▸ **Brief**: Please recast the listing below, from its first line through the line containing "Click the Filtered", as a JSON list of strings, one string per line, with blank lines left out.

★ ★ ★ ★ ★ ★ ★

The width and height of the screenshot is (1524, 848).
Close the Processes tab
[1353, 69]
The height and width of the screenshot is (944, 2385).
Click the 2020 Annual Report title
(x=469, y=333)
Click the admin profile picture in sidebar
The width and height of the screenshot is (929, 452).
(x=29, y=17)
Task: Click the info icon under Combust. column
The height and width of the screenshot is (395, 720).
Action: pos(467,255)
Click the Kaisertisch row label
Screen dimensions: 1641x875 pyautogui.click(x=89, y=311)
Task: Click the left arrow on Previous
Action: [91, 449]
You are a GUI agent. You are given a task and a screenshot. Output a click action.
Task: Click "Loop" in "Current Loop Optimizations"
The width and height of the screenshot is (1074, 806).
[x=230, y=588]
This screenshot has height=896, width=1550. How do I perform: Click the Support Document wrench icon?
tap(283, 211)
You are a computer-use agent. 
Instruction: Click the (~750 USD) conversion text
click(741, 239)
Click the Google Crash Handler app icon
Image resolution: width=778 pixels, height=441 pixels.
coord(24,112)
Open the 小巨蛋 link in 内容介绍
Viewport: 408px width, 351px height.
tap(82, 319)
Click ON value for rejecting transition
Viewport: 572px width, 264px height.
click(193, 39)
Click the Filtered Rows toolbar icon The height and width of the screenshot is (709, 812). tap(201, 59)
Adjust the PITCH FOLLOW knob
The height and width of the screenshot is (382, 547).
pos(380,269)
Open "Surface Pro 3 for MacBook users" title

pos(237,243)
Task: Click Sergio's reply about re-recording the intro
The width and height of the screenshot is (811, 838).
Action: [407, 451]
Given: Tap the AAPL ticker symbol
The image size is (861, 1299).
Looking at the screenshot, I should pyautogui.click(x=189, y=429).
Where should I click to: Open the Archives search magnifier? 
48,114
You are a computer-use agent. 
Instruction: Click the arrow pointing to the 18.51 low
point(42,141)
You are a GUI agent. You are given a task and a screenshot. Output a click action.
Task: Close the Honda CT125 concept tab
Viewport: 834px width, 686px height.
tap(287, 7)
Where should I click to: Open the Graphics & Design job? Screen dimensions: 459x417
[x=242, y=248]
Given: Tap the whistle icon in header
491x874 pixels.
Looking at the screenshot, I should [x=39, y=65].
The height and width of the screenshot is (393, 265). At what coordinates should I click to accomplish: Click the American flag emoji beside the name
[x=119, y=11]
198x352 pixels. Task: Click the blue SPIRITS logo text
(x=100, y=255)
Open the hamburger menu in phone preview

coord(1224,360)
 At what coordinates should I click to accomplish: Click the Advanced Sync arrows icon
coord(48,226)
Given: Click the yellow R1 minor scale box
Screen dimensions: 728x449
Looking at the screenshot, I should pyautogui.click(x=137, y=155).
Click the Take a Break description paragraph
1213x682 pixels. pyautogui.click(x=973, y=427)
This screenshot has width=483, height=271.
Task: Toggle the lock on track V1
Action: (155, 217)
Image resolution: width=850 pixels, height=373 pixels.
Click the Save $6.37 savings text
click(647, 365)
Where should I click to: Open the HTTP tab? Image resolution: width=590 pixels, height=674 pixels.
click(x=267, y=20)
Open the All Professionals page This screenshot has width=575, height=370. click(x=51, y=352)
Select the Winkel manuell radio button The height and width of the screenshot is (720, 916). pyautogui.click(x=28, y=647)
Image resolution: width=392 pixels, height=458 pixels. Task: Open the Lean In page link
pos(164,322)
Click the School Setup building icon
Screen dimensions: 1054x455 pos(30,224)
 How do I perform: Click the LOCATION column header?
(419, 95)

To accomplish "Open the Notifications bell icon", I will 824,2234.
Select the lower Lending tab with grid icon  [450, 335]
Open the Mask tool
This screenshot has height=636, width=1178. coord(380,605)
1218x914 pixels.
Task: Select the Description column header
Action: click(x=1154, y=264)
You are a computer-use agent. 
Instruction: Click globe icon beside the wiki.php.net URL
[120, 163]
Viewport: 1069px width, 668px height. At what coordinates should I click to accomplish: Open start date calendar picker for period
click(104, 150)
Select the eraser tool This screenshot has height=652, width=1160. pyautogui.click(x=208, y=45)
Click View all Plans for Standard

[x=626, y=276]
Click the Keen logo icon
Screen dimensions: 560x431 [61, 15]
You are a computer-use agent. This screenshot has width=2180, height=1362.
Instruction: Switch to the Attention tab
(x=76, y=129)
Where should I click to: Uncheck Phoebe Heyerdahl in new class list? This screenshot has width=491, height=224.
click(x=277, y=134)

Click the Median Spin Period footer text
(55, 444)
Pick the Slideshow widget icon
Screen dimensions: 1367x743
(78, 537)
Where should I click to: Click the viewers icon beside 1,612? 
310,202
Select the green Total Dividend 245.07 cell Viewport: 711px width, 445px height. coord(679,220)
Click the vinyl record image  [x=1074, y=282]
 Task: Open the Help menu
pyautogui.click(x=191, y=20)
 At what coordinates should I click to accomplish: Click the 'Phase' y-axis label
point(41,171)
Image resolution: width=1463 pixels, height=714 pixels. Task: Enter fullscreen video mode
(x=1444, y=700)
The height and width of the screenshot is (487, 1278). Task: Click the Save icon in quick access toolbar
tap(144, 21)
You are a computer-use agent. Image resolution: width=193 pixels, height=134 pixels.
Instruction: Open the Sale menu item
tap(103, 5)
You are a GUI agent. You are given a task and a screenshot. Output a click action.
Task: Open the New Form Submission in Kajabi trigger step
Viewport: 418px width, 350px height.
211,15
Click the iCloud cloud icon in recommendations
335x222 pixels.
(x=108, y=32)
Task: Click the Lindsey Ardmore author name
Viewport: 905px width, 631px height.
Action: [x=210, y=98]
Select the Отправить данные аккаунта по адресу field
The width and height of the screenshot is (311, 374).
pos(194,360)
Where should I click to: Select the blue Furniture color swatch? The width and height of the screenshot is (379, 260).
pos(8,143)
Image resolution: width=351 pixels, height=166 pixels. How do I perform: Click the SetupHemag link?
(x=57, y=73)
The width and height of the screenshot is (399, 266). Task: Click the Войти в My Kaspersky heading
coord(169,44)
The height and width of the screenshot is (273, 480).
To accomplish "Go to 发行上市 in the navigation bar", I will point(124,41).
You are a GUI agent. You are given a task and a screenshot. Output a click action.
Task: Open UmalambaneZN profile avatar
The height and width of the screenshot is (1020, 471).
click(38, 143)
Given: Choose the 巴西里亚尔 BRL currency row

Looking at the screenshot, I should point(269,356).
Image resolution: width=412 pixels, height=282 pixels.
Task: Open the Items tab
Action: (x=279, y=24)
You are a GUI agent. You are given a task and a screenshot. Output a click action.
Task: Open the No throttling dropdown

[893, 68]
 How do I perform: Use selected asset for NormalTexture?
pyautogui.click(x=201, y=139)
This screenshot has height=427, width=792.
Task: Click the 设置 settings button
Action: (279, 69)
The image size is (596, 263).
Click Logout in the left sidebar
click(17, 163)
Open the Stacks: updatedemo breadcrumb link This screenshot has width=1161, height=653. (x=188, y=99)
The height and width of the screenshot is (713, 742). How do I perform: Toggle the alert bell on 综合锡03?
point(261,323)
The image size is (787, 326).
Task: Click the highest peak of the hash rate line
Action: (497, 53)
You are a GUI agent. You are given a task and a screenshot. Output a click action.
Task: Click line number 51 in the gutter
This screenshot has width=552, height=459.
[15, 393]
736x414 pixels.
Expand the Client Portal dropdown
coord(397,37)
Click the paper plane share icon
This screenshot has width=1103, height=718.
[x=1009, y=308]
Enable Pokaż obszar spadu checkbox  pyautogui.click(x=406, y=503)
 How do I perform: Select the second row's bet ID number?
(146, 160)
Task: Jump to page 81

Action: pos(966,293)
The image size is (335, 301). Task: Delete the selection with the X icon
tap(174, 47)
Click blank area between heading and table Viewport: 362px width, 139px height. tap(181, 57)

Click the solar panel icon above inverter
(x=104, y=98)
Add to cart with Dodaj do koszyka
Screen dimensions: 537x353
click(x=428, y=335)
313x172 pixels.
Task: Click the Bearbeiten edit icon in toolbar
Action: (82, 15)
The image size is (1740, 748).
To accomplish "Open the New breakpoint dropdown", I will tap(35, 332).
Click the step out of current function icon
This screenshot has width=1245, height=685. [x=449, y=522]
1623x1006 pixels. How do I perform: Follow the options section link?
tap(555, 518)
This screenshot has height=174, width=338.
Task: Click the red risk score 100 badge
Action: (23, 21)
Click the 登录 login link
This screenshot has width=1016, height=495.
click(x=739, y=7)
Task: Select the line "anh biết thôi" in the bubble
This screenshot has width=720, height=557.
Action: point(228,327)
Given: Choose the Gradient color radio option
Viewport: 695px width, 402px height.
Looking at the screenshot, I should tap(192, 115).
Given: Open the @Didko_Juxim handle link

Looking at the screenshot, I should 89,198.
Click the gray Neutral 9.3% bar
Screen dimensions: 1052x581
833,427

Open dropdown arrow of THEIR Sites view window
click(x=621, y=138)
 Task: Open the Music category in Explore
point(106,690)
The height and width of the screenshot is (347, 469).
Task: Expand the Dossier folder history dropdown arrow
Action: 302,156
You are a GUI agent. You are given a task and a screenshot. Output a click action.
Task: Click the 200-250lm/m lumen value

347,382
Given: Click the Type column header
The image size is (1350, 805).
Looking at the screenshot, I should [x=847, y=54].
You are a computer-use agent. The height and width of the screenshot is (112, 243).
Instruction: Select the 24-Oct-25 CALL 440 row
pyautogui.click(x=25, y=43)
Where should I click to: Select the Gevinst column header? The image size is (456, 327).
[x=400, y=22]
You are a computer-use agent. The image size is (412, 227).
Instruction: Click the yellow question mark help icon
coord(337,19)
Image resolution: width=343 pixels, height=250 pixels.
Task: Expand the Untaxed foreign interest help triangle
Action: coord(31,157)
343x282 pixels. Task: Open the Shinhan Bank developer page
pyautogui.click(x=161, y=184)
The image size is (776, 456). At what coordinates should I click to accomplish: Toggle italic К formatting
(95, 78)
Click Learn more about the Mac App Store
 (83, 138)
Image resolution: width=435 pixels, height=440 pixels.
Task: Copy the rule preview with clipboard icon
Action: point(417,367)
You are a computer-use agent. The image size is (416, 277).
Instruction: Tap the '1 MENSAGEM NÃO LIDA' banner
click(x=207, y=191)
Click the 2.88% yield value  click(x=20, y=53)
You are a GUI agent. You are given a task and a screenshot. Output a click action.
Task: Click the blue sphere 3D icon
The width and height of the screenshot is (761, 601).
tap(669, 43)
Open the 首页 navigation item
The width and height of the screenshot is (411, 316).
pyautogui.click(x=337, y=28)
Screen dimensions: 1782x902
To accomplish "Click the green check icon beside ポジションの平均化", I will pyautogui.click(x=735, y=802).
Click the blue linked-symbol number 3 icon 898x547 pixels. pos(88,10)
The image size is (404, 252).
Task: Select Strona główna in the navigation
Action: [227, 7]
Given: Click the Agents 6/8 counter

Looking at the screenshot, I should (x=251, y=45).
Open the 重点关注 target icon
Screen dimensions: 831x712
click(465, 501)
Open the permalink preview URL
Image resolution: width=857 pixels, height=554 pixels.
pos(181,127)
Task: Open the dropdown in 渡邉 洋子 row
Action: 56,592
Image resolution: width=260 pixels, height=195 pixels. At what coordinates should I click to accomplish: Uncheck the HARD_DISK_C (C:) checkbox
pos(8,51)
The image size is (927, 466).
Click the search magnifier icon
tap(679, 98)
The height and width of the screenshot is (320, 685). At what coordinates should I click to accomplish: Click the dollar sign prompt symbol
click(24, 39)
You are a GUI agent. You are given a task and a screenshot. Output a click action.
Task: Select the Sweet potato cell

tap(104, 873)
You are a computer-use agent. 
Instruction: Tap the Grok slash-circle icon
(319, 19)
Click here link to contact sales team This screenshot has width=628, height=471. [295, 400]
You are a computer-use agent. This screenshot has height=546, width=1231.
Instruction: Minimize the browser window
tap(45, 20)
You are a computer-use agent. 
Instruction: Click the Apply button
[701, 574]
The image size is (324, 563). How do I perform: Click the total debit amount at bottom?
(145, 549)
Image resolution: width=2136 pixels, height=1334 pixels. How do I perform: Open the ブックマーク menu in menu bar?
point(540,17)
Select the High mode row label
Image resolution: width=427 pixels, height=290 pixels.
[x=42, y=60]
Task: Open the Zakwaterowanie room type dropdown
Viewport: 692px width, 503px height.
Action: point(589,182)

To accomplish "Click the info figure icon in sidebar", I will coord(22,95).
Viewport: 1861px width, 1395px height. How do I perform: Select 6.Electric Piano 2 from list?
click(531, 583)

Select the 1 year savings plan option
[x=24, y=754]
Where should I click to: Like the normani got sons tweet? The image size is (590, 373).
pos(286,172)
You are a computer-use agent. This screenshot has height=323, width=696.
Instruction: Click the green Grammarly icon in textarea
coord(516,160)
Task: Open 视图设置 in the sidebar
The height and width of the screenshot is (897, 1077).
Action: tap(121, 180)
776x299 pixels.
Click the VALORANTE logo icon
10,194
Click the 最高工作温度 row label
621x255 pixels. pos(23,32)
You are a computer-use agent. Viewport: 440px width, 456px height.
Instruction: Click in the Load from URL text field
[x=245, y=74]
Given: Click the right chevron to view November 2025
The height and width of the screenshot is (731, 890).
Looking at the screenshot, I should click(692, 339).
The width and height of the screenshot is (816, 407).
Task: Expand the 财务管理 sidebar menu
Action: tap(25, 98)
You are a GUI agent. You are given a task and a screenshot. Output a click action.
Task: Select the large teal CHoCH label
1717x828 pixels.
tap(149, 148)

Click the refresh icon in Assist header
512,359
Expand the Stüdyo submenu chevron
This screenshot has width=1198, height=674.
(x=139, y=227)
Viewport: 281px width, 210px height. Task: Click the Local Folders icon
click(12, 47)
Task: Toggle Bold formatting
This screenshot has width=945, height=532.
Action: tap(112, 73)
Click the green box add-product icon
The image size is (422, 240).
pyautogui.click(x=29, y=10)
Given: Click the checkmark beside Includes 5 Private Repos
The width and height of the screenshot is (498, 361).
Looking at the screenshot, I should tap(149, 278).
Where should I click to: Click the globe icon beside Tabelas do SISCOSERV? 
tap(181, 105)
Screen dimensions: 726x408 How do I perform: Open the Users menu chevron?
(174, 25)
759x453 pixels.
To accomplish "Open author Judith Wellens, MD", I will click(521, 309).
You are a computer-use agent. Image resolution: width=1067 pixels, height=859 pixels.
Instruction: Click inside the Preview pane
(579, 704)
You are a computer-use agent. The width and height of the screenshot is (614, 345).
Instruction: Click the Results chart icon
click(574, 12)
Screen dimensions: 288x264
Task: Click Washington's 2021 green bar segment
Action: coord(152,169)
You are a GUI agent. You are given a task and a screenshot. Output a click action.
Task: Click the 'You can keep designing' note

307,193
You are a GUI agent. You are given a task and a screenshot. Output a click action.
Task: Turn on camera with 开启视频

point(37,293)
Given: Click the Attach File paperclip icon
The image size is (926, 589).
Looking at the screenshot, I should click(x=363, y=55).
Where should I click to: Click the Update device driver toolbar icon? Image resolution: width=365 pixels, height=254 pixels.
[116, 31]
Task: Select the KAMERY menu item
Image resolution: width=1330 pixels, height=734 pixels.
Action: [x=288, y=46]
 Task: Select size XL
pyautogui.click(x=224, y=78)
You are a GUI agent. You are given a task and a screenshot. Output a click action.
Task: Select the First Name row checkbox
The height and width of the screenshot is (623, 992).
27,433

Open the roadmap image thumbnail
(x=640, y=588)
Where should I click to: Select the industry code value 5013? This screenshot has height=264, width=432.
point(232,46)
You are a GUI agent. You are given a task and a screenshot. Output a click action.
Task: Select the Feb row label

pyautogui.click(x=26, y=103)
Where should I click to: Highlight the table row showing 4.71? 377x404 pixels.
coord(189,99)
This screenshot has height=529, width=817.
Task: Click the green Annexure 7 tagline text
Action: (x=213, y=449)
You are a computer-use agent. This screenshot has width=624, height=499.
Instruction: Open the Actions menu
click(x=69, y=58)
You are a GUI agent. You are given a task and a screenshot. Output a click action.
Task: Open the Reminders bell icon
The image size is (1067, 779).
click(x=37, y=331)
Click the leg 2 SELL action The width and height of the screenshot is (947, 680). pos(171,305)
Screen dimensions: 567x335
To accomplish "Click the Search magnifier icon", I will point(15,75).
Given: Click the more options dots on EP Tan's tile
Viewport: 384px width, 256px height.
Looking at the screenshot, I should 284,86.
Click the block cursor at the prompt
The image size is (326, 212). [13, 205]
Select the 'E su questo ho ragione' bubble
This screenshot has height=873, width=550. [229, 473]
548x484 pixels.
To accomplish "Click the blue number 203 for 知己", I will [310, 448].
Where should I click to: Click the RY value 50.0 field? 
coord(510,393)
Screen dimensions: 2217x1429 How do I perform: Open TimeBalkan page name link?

★ ★ ★ ★ ★ ★ ★

▸ **Correct result**:
[
  "The width and height of the screenshot is (1524, 848).",
  "Close the Processes tab",
  "[1353, 69]",
  "The height and width of the screenshot is (944, 2385).",
  "Click the 2020 Annual Report title",
  "(x=469, y=333)",
  "Click the admin profile picture in sidebar",
  "The width and height of the screenshot is (929, 452).",
  "(x=29, y=17)",
  "Task: Click the info icon under Combust. column",
  "The height and width of the screenshot is (395, 720).",
  "Action: pos(467,255)",
  "Click the Kaisertisch row label",
  "Screen dimensions: 1641x875 pyautogui.click(x=89, y=311)",
  "Task: Click the left arrow on Previous",
  "Action: [91, 449]",
  "You are a GUI agent. You are given a task and a screenshot. Output a click action.",
  "Task: Click \"Loop\" in \"Current Loop Optimizations\"",
  "The width and height of the screenshot is (1074, 806).",
  "[x=230, y=588]",
  "This screenshot has height=896, width=1550. How do I perform: Click the Support Document wrench icon?",
  "tap(283, 211)",
  "You are a computer-use agent. ",
  "Instruction: Click the (~750 USD) conversion text",
  "click(741, 239)",
  "Click the Google Crash Handler app icon",
  "Image resolution: width=778 pixels, height=441 pixels.",
  "coord(24,112)",
  "Open the 小巨蛋 link in 内容介绍",
  "Viewport: 408px width, 351px height.",
  "tap(82, 319)",
  "Click ON value for rejecting transition",
  "Viewport: 572px width, 264px height.",
  "click(193, 39)",
  "Click the Filtered Rows toolbar icon The height and width of the screenshot is (709, 812). tap(201, 59)"
]